Generating "own" Fibonacci sequence

F_n-1 = round(F_n/φ)

Proof is left as an exercise for the reader ;^P

Update This is incorrect, back to the drawing board.

Update 2 Let's compute backwards from F_n and F_n-1.

F_n-2 = F_n - F_n-1
F_n-3 = F_n-1 - F_n-2 = F_n-1 - (F_n - F_n-1) = 2F_n-1 - F_n
F_n-4 = F_n-2 - F_n-3 = (F_n - F_n-1) - (2F_n-1 - F_n) = 2F_n - 3F_n-1
F_n-5 = F_n-3 - F_n-4 = (2F_n-1 - F_n) - (2F_n - 3F_n-1) = 5F_n-1 - 3F_n
F_n-6 = F_n-4 - F_n-5 = (2F_n - 3F_n-1) - (5F_n-1 - 3F_n) = 5F_n - 8F_n-1

Notice the pattern? It is easy to compute any member of the sequence out of the real Fibonacci sequence and the last two members. But we only know the last member, how can we know the one before last?

Let's write down the requirement F_i>0 in terms of F_n-1.

F_n-2 = F_n - F_n-1 > 0 ⇒ F_n-1 < F_n
F_n-3 = 2F_n-1 - F_n > 0 ⇒ F_n-1 > F_n/2
F_n-4 = 2F_n - 3F_n-1 ⇒ F_n-1 < 2F_n/3
F_n-5 = 5F_n-1 - 3F_n ⇒ F_n-1 > 3F_n/5

So we have a sequence of bounds on F_n-1 in written terms of the real Fibonacci sequence, each one tighter than the previous. The very last bound that is still satisfiable determines F_n-1 that corresponds to the longest sequence. If there's more than one number that satisfies the last bound, use either the smallest or the largest one , depending on whether the sequence has even or odd length.

For instance, if F_n=101, then
101*5/8 < F_n-1 < 101*8/13 ⇒ F_n-1 = 63

The previous (incorrect) solution would imply F_n-1 = 62, which is close but no cigar.

I'm not sure what you are looking for. The recursive series you mention is defined as:

Fn = F{n-1} + F{n-2}

Clearly, if the staring values can be anything, we can arbirarlily choose F{n-1}, which will give F{n-2} ( = Fn=F{n-1}).
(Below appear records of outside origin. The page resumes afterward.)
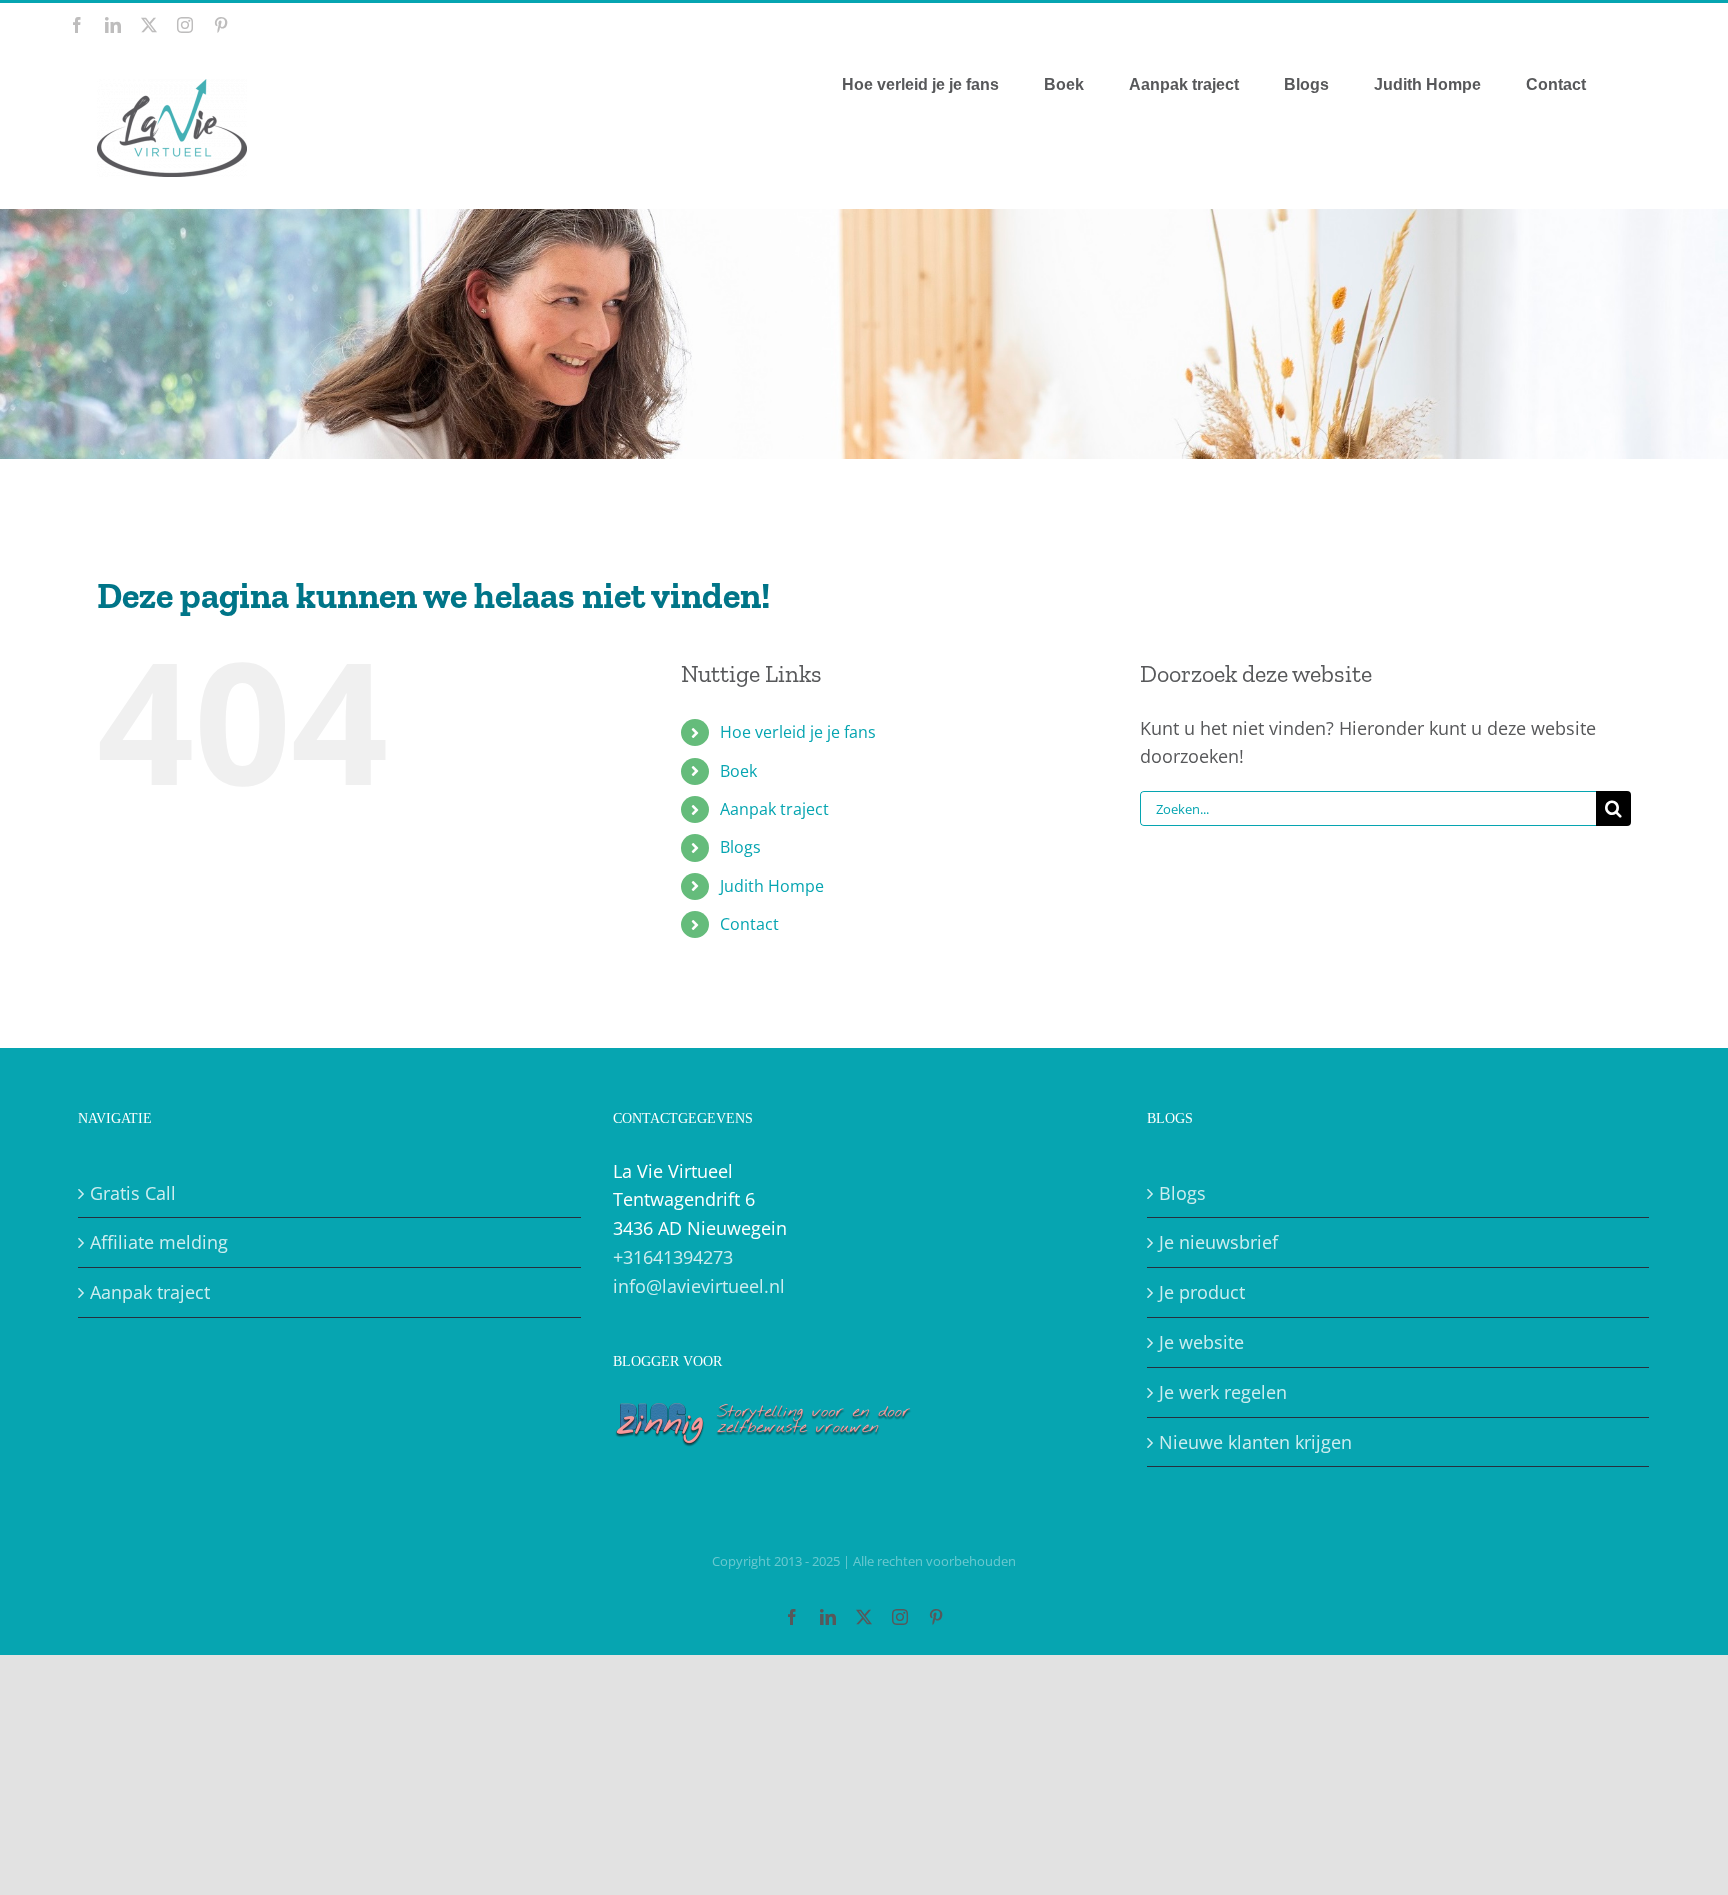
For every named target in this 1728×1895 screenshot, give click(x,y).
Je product (1202, 1292)
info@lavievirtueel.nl (699, 1286)
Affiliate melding (159, 1242)
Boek (738, 771)
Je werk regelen (1223, 1392)
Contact (749, 924)
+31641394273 (673, 1257)
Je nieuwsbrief (1218, 1242)
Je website (1201, 1342)
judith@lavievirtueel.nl (1597, 24)
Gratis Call (133, 1193)
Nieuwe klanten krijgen (1255, 1442)
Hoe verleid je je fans (798, 732)
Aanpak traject (774, 809)
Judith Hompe (772, 886)
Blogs (740, 847)
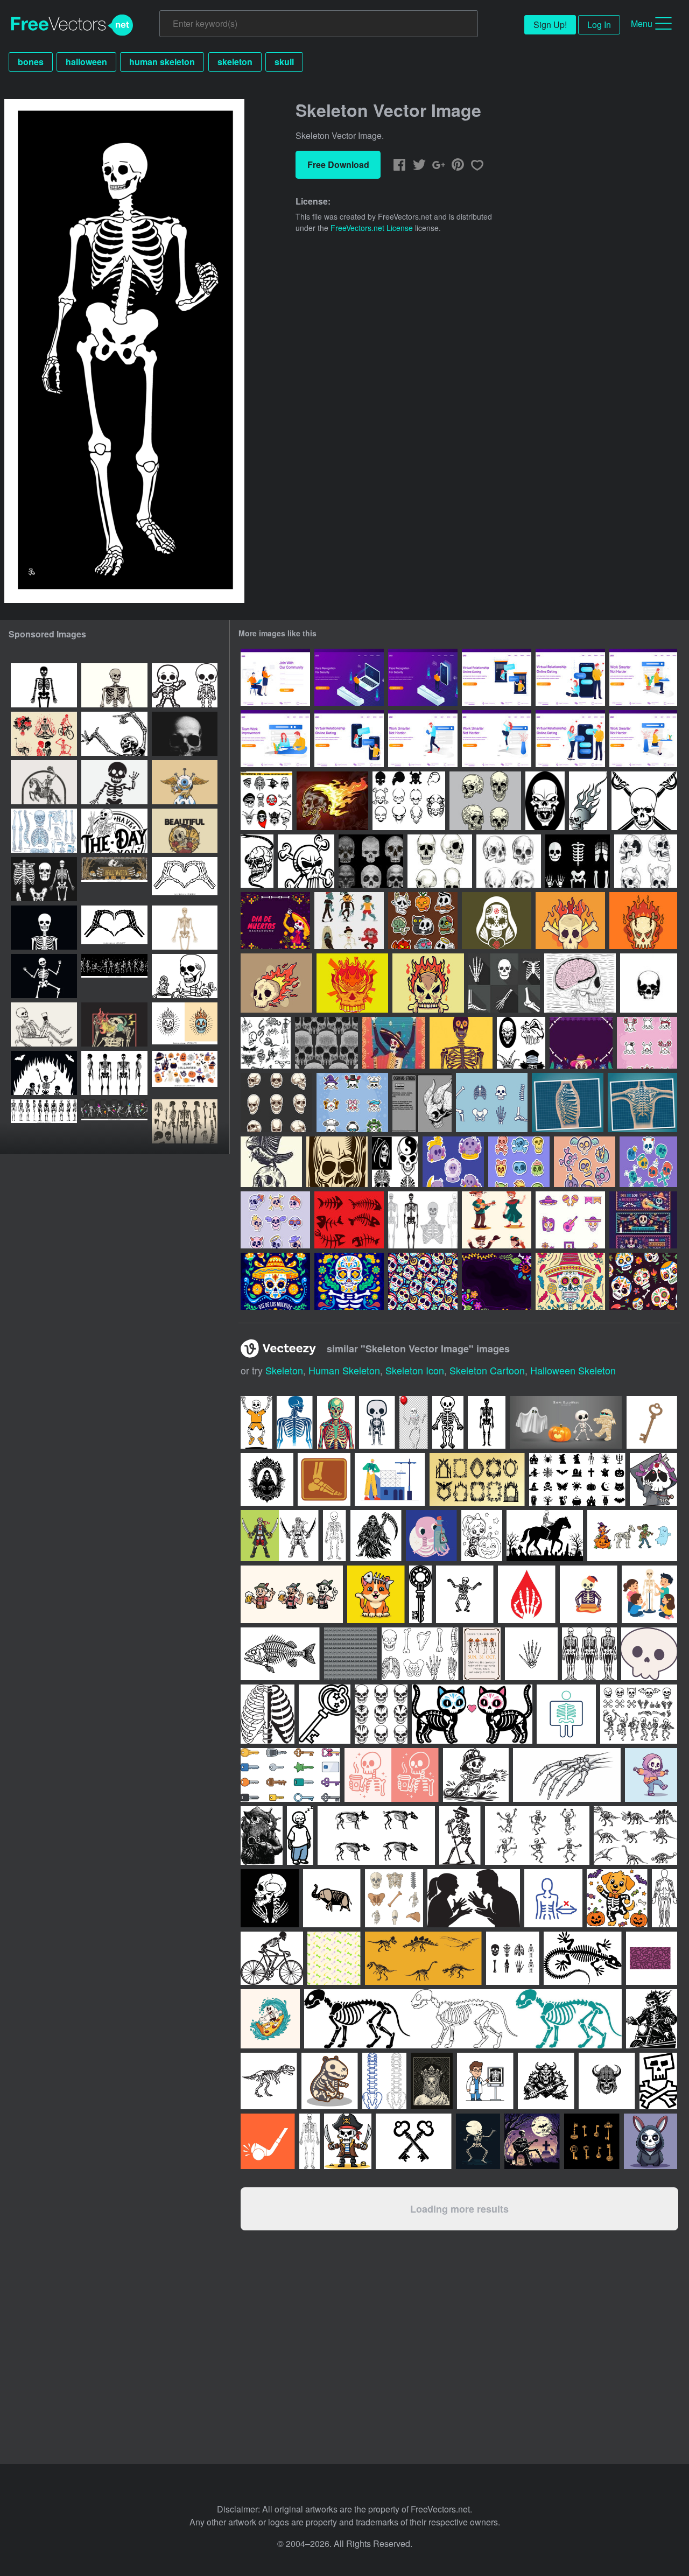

Knowing that F{n-1} = F{n-2} + F{n-3}, follows that F{n-3} can be computed from F{n-1} and F{n-2}. This means that you can trace the numbers back to infinity, thus there is no "longest" sequence and there are infinitely many valid sequences.

In a way you are calculating an inverse Fibonacci sequence with initial values F{n} and F{n-1} where F{i} = F{i+2}-F{i+1}, i forever decreasing

UPDATE: If you are looking to constrain the solutionspace to results where all F{i} are non-negative integers, you will get only a handful (most of the time singleton) solutions.

If you calculate the original Fibonacci numbers (Fib{i}), soon you get F{n} < Fib{i-1}; clearly you do not need to go any further. Then you can try all possible combinations of F{0} and F{1} such that F{n} <= Fib{i} * F{1}+ Fib{i-1} * F{0} -- there are only a finite amount of possibilities for non-negative F{0} and F{1} (you can obviously rule out F{0}=F{1}=0). Then see which i(s) is(are) highest amongst the ones that satisfy equality -- you get F{0} and F{1} as well

F_n = Fib_n * F_1 + Fib_{n-1} * F_0

Where Fib_n is the n-th Fibonacci number. It is true especially for Fibonacci sequence. But I do not know whether this observation is worth anything. We don't know n and our task is to find F_1, F_0 so I think we have gained nothing.

Well, you're looking for the longest sequence, this means you want to maximize n.

Create a lookup table for fibonacci numbers. Start with the biggest n such that Fib_n <= F_n, the previous entry in the table is fib_n{n-1}. Now the only variables are F_1 and F_0. Solve the linear Diophantine equation. If it has a solution, you finished. If not, decrease n by 1 and try again, till you find a solution.

Note: a solution always exists, since F_2 = 1 * F_1 + 0 * F_0 has the solution F_2 = F_1.

Mimic the computation of Fibonacci numbers with a matrix (but with different initial values). [[0 1] [1 1]] to power k will yield [F_{n+k}, F_{n+1+k}] when multiplied by [F_{n}, F_{n+1}].

Since raising of a matrix to a power is an O(log n) (assuming multiplications of integers is O(1)), you can perform the whole calculation in O(log n) time until matrix coefficients start to dominate the computation.

I don't know how large the numbers with which you are working happen to be, but the nth power of this matrix is [[F_{n-1} F_n] [F_n F_{n+1}]]. And log(F_n) ~ n/5 (so the billionth Fibonacci number will have roughly 200 million digits).